3. All prices are subject to change without notice.
4. All prices are deemed to be Excise and Duty paid, but exclude GST, which is shown separately on the Company’s invoices.
5. Where GST or other tax may become payable in respect of the supply of the Goods, the Purchaser shall pay such tax.
6. The Purchaser shall make all payments due to the Company in full without deductions, whether by way of set off, counter claim or any other equitable or legal claim.
7. The Purchaser is bound to pay the price from the time that the Company accepts the Purchaser’s order . Each accepted order shall constitute a separate contract for the supply of the particular Goods on these Terms. A quotation does not give rise to a binding contract in respect of particular Goods until the Purchaser places an order which is subsequently accepted by the Company.
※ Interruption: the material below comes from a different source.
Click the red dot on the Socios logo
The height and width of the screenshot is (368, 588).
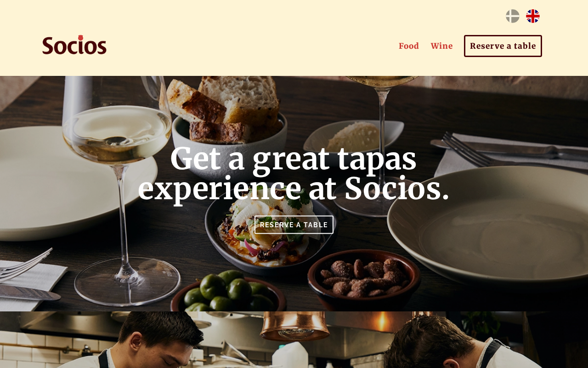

The Purchaser shall pay any difference between the prices in effect at the date of quotation and the prices in effect upon delivery of the Goods.
8. The Purchaser agrees to indemnify the Company, upon demand, for all costs and expenses (including legal fees) incurred by the Company: (a) as a result (whether directly or indirectly) of the occurrence of an Event of Default (including upon actual or attempted enforcement of the Security Interest and appointment of a receiver); and (b) in registering and maintaining any financing statement.

Terms of Payment
9. The Purchaser shall pay the Amount Owing by the due date. Terms of payment shall be advised by the Company at the time of approving the Purchaser’s account and may be amended by the Company at its sole discretion.
10. If the Purchaser does not pay the Amount Owing by its due date, the Purchaser shall pay the Company monthly interest at the default rate of 2% per annum above the current overdraft rate which the Company has with its Bank in respect of the unpaid portion of the Amount Owing from its due date until payment in full is received by the Company. Such interest shall accrue on a daily basis from the date when payment is due until the date when payment is actually made.
11. The Company shall be entitled to assign to any other person or company all or any part of the Amount Owing and the assignee shall be entitled to claim all or part of such indebtedness and shall have the same rights of recovery as the Company.

Risk and Title
12. Notwithstanding Clause 13, the risk in the Goods shall pass from the Company to the Purchaser when the Goods are delivered, or when the Company first makes an attempt to deliver if the Purchaser fails to accept the Goods, or on the date of a request by the Purchaser to delay delivery.
13. Title in the Goods shall pass from the Company to the Purchaser when the Purchaser:
(a) pays the Amount Owing in full and the Company has released the Security Interest; or
(b) resells the Goods pursuant to the authority granted by these Terms.
14. Until title passes from the Company to the Purchaser in accordance with Clause 13, the following terms shall apply:
(a) The Purchaser shall be deemed to be in a fiduciary capacity as bailee of the Company is respect of any Goods supplied by the Company;
(b) The Purchaser shall store the Goods in such condition and place that it is clear that they are owned by the Company;
(c) The Purchaser shall not under any circumstances mix the Goods supplied by the Company with other goods in any manner whatsoever;
(d) The Company authorises the Purchaser, in the ordinary course of the Purchaser’s business, to sell the Goods for full consideration. This authority is revoked immediately if:
(i) an Event of Default occurs; or
(ii) the Company notifies the Purchaser in writing that this authority is revoked; and
(e) the Purchaser must advise the Company immediately of any Event of Default or any action by third parties (including any of its creditors) affecting the Company’s interest in the Goods.
15. The Company may apply any payments received from or on behalf of the Purchaser in reduction of the Amount Owing in such order and manner as the Company thinks fit (despite any direction to the contrary and whether before or after the occurrence of an Event of Default).
16. If the Purchaser resells or uses any Goods before ownership of the Goods has passed to the Purchaser, the proceeds of such sale or use shall be received and held by the Purchaser (in whatever form) in trust for both the Purchaser and the Company. The Company’s interest as beneficiary under that trust shall be that portion of the proceeds which does not exceed the Amount Owing. The balance of the proceeds (if any) shall be the Purchaser’s beneficial interest under that trust.
17. The Company may bring an action for the price of the Goods sold even where ownership of the Goods may not have passed to the Purchaser.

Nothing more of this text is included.